Of course, it's easy to argue against the creation of new special-use, single-use, institutional districts, but many such districts already exist in Baltimore and elsewhere, so how can we fix their border vacuums? We'll examine solutions for different kinds of institutional facilities and districts in upcoming posts; this first post will only focus on convention centers, arenas, and sports facilities:

CONVENTION CENTERS, ARENAS, AND SPORTS FACILITIES
Baltimore actually deserves considerable credit for building its convention center, arena, and baseball and football stadiums downtown at a time when many other cities were confining them to special-use districts or pushing them to the fringes. Camden Yards, for example, was so successful it revived a nationwide trend of building enclosed downtown ballparks.

Even as early as the mid-1950s with the planning of the 1st Mariner Arena, Baltimore was already making an effort to locate new civic institutions downtown, an effort that did not go unnoticed by Jacobs: “Baltimore, after playing around for years with this plan and that for an abstracted and isolated civic center, has decided instead to build downtown, where these facilities can count most as primary uses and landmarks (404).”

The convention center offers a looooong blank wall to the street!
But while the Convention Center, 1st Mariner Arena, Camden Yards, and M&T Bank Stadium are all venerable, well-located institutions, their integration into the surrounding urban fabric is rather clunky. The convention center is perhaps the worst example: it occupies a vast superblock that offers an endless blank wall to the sidewalks. This superblock is boxed in by unpleasant arterials (Pratt, Charles, Conway, and Howard Streets) and a surrounding ring of hotel and office superblocks, several of which have pedestrian-draining skywalks to the convention center. Similar problems afflict the 1st Mariner Arena. The area suffers from a dizzying, overlapping array of border vacuums!

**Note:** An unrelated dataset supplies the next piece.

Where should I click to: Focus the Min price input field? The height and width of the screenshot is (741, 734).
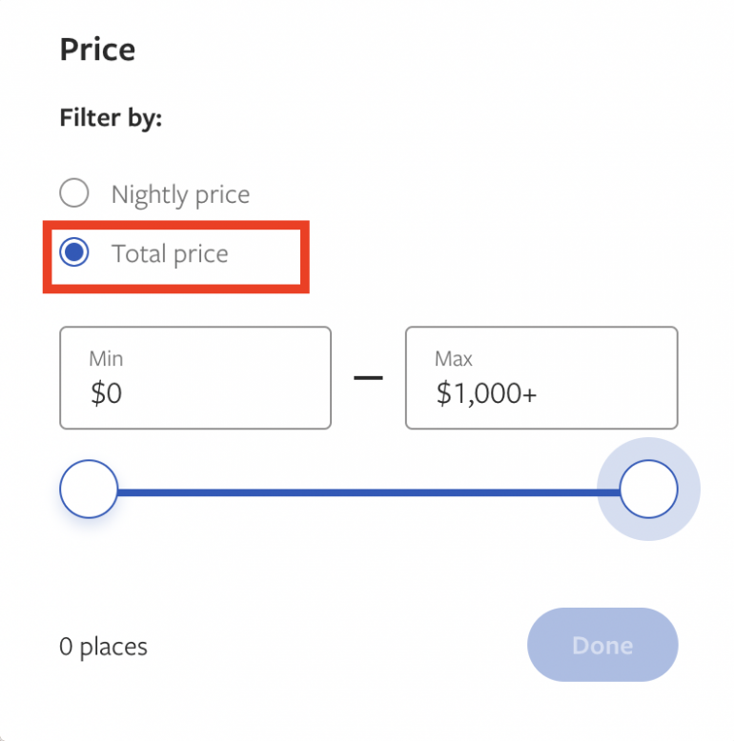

The locational and spatial requirements of convention centers, arenas, and stadiums pose quite a dilemma: these facilities work best when located downtown and they need large open spaces to accommodate conventions, concerts, and sporting events, but this is fundamentally at odds with the need for small urban blocks. It seems the best solution to the dilemma is to raise the facility above the street grid and to fill the space underneath it with retail-lined cross streets. (This, of course, also requires a residential context!) This was the happy outcome of the decision to convert the Reading Terminal train shed in Philly into a convention center – part of the facility is thus discreetly elevated above a wonderful public market.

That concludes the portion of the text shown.